Tidak dibalas oleh Bagas, Bilah sudah menunggu 10 menit tapi Bagas masih belum membalas pesannya. Bilah cemberut kemudian dia selfi. Lalu dikirim ke Bagas.
"Ya Allah, kenapa gue kirim ke dia sih muka cemberut gue, kebiasaan kalau WA Billi dan Dina jika lagi marah selfi muka marah, bodoh banget sih gue, gue hapus aja mumpung belum di lihat."
Ketika Bilah mau menghapusnya, ternyata tandanya contreng dua dan berwarna biru. Bilah membulatkan matanya, rasanya malu setengah mati mengirim foto ekspresi cemberut Bilah.

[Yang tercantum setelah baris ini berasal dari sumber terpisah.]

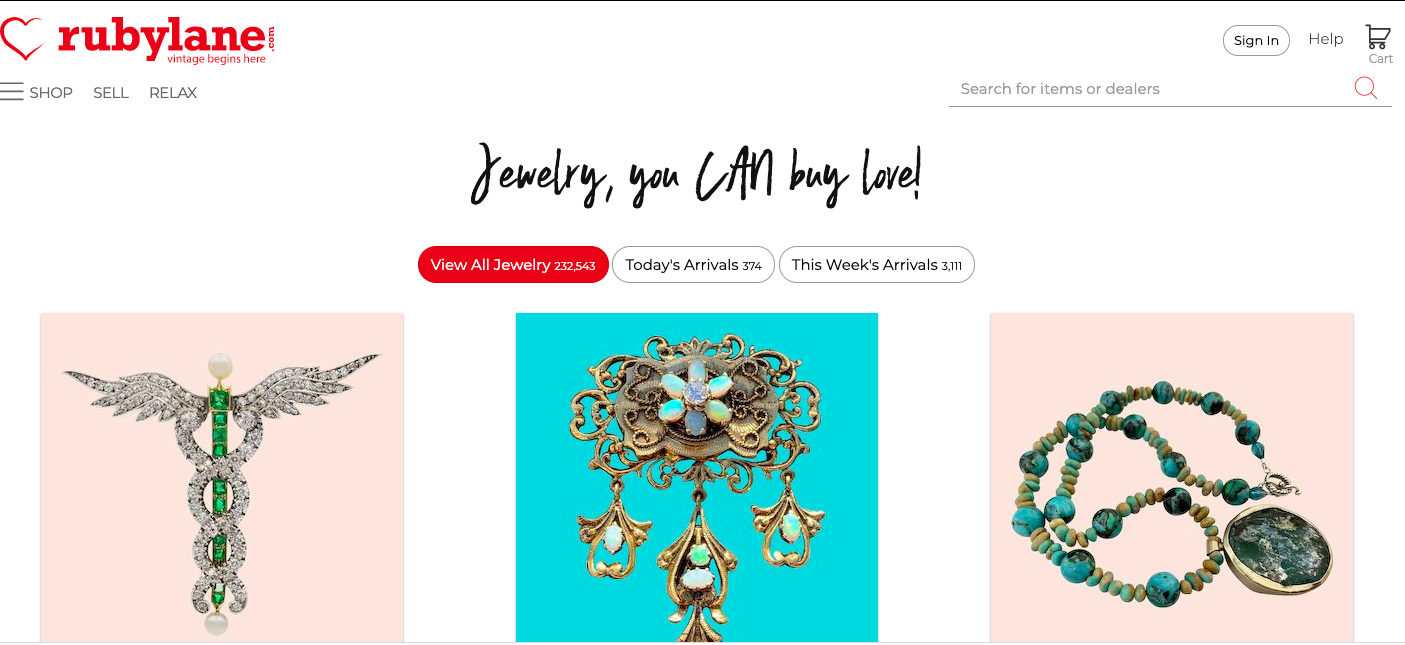1405x645 pixels.
Task: Open the diamond and emerald caduceus brooch image
Action: pos(222,477)
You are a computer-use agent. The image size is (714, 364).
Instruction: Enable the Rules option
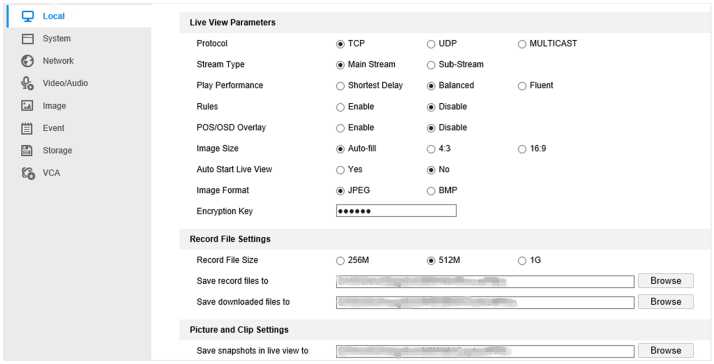[340, 108]
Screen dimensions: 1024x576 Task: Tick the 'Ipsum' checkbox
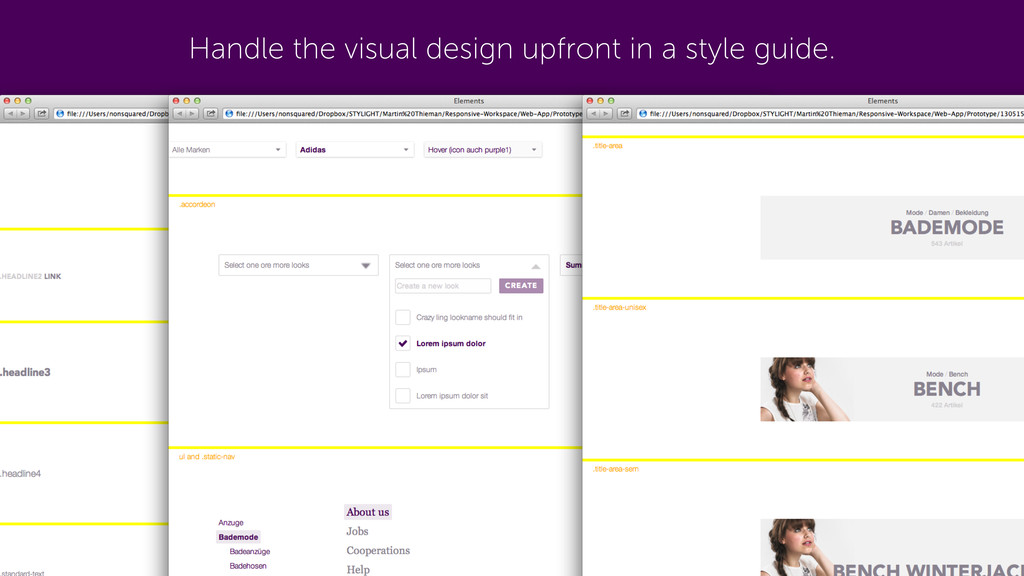coord(402,369)
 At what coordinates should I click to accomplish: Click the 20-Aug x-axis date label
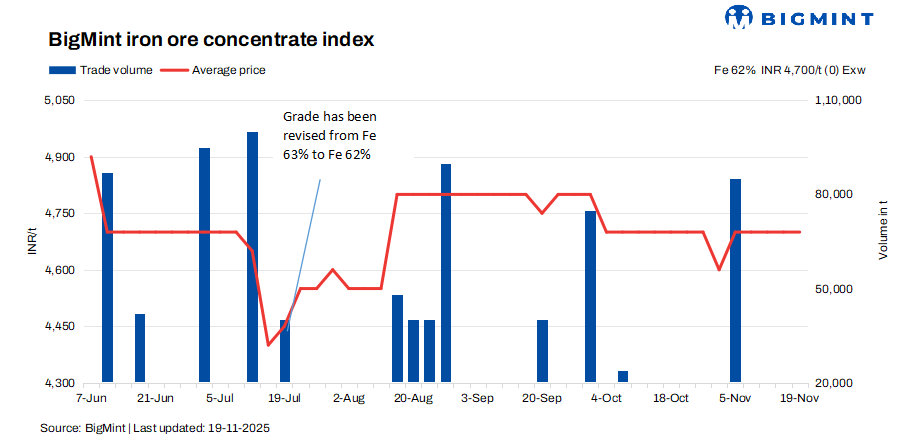pos(412,398)
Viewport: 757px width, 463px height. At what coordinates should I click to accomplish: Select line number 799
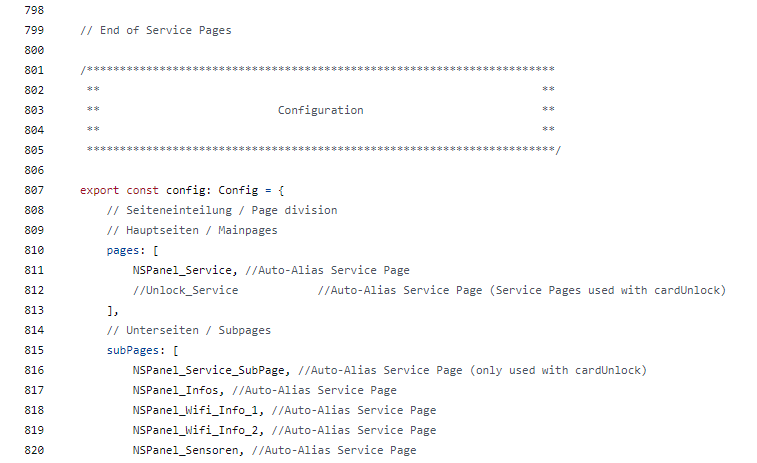34,30
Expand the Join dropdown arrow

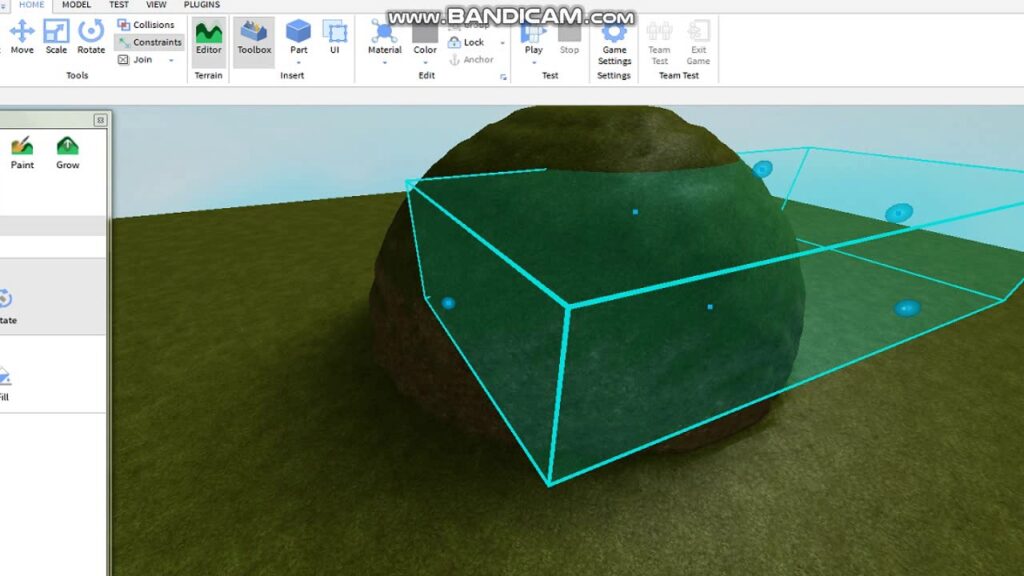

Sedangkan yang dikirim gambar, dia tersanyam senyum melihat foto Bilah yang cemberut.
"Ya Allah manisnya dia," Bagas memandang foto Bilah sambil tersenyum.
"Astagfirullah, fotonya aku save di google drive aja. Kalau di galeri bisa-bisa aku lihat terus ini. Belum halal, zinah mata."
Gus, maaf salah kirim. Aku mohon dihapus yah fotoku yang aku kirim tadi.
Iya baiklah aku hapus di galeri handphoneku.
"Aku tidak bohong, hapus di galeri aku tapi sudah ku simpan di google drive," Bagas tersenyum-senyum membaca WA dari Bilah.
Gus, aku tidak bisa tidur karena penasaran, please....
Ya Allah, aku malu jika kamu tahu artinya.
Ya sudah, lupakan!
Bagas mengerutkan dahinya, karena kalimat terakhir menggunakan tanda seru itu artinya tanda perempuan yang ngambek.
"Apa dia ngambek yah, kok WA seperti ini seperti pacaran sih."
Akhirnya Bagas menjawab pertanyaan Bilah.
Tadi Mba Aisyah perkenalkan kamu dan juga orang tuamu kepada Pak Lik, lalu kata Pak Lik kamu Cantik, beliau bertanya kamu orang spesial sepertinya. Mba Aisyah jawab kalau kamu itu sudah aku lamar tapi belum di jawab lamaranku. Kemudian Pak Lik bilang, pintarnya ponakan Pak Lik, pilih yang sangat cantik. Aku sangat malu diledekin Paklik, aku milih kamu bukan kecantikan kamu, tapi kepedulian kamu ketika kamu menyelamatkan Salma. Ada desiran hati yang diam-diam mengagumi kamu, di tambah lagi yang memantapkan aku memilih kamu adalah jawaban doa tahajjudku mengarah ke kamu.
Bilah meleleh hatinya membaca pesan singkat kalimat Bagas yang terakhir.
"Duh, kok baru 3 bulan tinggal di kawasan pesantren rasanya seperti sudah lama kenal yah. padahal jarang ketemu di sana, tapi gue gak mau cepat mengambil keputusan, gue gak mau sakit hati lagi bikin sesak nafas."